> **TASK GOAL**
In the entries that follow, find the word "purple" and report each line it is on.

-------- DATA RECORDS

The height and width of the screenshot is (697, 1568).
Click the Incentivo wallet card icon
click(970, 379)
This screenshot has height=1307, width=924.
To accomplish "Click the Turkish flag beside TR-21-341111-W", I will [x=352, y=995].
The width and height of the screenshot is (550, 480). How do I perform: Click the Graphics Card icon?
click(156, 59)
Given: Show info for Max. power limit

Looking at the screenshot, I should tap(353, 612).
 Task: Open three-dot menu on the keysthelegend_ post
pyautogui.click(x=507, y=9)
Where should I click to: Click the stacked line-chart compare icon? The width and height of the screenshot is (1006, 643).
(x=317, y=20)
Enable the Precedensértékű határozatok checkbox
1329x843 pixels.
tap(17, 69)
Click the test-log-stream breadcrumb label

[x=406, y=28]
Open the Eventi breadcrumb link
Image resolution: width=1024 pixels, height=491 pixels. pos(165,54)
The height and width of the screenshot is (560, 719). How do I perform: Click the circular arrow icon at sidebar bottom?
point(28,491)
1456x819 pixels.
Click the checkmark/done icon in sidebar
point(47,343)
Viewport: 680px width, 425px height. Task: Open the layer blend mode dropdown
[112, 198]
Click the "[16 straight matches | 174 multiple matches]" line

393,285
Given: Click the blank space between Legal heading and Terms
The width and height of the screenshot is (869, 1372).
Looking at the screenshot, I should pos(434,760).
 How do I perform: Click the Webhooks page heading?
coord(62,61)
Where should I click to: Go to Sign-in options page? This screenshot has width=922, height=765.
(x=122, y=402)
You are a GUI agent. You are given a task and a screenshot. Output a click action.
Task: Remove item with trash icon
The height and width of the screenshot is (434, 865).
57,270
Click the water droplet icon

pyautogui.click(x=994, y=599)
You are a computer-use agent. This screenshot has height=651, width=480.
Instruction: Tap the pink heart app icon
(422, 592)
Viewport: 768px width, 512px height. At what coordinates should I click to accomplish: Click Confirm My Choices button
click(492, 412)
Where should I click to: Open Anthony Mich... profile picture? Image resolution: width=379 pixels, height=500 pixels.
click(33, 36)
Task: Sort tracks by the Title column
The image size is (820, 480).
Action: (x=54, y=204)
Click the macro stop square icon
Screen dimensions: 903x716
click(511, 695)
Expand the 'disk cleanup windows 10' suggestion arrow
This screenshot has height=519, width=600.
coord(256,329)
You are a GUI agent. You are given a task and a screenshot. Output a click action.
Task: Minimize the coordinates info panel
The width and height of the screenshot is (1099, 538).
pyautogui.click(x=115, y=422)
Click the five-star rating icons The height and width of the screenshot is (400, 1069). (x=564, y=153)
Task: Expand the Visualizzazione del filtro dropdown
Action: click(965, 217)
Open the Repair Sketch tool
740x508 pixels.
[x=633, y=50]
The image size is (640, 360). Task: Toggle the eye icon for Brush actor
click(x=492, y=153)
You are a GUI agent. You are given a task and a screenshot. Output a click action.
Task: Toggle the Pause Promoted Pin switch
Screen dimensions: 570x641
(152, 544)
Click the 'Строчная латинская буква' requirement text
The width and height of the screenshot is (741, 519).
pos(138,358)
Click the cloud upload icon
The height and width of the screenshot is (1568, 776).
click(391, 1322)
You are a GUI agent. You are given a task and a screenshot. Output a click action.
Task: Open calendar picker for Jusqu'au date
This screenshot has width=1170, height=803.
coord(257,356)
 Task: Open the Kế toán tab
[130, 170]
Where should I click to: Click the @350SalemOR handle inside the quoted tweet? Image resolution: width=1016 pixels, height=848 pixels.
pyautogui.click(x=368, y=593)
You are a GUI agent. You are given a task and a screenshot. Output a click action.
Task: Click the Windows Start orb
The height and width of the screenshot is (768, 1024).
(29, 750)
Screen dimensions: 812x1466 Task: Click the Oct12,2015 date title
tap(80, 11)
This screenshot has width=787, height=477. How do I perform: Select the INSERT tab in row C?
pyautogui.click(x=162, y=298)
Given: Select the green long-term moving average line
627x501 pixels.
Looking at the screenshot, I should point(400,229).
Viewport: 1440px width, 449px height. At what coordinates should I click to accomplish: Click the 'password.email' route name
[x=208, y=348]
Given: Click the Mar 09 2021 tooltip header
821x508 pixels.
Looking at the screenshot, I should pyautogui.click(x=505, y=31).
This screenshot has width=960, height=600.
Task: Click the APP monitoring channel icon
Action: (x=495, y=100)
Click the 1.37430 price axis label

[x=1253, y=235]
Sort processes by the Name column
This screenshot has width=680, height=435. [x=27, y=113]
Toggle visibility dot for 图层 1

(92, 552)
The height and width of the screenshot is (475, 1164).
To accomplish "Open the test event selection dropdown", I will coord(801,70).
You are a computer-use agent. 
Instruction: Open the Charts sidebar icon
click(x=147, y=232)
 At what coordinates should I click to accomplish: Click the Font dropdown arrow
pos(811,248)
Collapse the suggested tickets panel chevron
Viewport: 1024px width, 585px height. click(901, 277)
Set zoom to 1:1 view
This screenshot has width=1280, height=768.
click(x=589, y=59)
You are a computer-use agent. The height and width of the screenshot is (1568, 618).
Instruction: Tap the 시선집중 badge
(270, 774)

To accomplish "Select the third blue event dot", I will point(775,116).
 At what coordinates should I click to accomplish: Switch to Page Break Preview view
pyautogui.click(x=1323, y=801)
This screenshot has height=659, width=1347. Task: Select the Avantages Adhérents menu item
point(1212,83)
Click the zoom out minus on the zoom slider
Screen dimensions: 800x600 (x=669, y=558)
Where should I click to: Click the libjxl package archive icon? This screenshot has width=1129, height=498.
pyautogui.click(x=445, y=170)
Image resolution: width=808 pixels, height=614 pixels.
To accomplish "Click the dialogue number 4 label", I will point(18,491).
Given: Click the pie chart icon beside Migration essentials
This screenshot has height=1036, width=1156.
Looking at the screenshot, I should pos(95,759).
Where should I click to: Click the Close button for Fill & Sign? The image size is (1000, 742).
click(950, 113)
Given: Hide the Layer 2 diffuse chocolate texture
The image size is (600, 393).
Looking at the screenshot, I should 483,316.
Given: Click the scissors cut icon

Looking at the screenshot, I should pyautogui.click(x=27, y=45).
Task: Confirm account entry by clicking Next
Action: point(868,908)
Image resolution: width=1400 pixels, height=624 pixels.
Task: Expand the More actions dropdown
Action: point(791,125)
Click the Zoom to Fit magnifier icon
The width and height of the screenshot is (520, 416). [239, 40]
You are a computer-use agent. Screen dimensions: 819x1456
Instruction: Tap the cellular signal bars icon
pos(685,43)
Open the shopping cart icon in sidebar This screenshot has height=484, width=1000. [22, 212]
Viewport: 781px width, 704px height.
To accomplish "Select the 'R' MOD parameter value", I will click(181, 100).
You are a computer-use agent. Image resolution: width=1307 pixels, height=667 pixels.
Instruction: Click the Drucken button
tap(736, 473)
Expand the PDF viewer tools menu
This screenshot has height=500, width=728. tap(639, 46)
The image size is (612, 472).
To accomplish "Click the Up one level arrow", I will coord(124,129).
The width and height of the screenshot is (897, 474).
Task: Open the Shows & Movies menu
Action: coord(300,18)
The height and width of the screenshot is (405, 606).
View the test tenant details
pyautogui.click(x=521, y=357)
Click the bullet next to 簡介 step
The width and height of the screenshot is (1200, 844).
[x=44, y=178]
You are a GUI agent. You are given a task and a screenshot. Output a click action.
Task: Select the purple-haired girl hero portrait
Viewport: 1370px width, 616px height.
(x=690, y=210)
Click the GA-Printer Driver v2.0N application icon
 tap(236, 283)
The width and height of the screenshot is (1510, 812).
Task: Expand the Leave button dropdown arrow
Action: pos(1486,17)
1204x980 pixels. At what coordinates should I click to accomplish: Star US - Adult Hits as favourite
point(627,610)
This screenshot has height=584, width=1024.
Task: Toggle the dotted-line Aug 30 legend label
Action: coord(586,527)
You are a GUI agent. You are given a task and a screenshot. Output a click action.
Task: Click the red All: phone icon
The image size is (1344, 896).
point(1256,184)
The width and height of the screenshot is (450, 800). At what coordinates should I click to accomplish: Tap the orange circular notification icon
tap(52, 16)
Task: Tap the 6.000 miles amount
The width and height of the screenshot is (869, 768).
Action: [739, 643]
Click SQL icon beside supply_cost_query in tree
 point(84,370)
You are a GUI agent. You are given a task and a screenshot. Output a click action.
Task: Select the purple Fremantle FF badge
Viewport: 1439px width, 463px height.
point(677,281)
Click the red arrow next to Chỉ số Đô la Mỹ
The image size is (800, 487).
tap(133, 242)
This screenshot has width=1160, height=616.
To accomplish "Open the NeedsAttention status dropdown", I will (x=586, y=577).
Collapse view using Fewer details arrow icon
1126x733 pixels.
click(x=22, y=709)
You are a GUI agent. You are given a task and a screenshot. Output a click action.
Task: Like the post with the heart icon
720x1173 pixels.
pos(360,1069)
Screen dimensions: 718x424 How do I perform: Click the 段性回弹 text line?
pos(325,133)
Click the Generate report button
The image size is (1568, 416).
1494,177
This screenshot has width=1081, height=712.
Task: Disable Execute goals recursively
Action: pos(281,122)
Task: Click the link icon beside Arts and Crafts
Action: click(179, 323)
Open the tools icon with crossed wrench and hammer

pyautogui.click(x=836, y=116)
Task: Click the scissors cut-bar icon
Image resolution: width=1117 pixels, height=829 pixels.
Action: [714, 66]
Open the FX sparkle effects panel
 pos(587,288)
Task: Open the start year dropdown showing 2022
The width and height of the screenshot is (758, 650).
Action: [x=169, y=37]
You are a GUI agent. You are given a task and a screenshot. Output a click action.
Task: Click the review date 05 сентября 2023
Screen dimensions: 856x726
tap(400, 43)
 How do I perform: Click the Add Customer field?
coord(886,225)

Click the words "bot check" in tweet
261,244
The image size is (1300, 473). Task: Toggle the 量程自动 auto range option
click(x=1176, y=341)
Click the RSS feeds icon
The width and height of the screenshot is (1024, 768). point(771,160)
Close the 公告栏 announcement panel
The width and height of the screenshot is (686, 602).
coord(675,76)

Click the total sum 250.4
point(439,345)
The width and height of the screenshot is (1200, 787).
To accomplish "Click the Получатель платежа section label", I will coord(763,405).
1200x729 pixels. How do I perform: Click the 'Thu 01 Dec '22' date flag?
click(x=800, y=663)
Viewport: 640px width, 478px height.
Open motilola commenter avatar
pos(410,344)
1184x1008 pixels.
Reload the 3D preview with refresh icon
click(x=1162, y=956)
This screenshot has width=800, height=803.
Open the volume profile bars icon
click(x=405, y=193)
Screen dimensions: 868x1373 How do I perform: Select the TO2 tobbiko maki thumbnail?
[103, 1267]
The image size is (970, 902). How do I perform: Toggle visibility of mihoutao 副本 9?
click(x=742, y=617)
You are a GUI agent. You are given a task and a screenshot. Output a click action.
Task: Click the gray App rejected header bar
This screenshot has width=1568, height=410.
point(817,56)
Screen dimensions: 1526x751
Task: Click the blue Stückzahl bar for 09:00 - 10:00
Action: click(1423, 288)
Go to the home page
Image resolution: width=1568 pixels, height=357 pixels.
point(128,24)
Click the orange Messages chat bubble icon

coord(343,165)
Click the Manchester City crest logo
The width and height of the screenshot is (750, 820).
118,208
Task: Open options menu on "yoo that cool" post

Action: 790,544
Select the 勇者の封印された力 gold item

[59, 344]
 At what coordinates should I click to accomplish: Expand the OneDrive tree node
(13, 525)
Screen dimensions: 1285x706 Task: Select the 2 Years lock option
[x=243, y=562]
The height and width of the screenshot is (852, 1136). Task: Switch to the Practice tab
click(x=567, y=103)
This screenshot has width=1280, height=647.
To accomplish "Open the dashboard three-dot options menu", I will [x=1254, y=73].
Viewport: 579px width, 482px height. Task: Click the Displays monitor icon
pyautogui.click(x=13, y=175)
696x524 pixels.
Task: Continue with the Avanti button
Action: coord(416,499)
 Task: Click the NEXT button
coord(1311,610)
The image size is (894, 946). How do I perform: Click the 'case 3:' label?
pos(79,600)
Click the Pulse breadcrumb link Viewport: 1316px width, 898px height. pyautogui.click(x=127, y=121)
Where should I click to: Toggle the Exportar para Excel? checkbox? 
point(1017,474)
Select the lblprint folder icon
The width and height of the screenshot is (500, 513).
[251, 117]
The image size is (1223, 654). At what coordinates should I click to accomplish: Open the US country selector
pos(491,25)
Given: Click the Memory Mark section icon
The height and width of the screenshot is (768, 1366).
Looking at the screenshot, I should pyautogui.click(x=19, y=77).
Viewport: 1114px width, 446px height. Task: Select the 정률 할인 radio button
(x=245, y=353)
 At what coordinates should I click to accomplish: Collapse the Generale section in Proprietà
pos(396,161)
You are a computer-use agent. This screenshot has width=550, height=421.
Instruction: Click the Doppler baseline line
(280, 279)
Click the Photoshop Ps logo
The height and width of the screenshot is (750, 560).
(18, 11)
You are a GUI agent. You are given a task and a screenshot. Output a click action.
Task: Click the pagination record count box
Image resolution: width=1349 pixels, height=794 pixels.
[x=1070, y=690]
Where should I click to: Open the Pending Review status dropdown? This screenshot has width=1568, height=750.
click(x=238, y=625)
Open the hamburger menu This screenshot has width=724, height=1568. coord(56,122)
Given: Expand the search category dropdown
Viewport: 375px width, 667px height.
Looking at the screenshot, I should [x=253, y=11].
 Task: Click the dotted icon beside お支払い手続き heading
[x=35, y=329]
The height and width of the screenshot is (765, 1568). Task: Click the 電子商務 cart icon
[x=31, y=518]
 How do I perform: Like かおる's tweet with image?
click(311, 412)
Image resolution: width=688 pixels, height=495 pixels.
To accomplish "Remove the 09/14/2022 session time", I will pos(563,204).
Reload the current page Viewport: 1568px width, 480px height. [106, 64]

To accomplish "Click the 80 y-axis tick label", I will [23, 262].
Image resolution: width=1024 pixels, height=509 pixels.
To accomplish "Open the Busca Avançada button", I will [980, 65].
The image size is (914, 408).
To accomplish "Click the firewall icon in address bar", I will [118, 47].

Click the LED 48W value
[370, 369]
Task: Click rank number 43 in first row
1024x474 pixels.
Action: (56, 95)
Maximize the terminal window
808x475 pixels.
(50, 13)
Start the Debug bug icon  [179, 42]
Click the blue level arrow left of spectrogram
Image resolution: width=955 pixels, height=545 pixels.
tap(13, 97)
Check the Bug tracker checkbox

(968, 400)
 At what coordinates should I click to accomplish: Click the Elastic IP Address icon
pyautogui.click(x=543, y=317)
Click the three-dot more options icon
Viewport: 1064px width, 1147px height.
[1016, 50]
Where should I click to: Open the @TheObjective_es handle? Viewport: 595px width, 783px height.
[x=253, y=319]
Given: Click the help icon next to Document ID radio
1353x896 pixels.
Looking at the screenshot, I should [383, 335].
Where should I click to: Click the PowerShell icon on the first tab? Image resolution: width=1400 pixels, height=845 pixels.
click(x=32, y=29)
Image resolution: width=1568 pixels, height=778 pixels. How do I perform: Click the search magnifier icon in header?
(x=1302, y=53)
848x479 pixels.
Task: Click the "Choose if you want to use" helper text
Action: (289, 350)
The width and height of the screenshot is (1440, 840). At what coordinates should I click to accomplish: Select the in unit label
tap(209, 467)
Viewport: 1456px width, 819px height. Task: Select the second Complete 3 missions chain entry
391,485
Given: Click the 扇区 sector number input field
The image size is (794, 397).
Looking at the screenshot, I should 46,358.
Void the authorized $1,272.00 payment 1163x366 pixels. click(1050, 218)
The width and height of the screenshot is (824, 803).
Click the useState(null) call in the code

----------------

> **RESPONSE AREA**
Task: Select the purple-haired girl hero portrait
Task: Select the purple Fremantle FF badge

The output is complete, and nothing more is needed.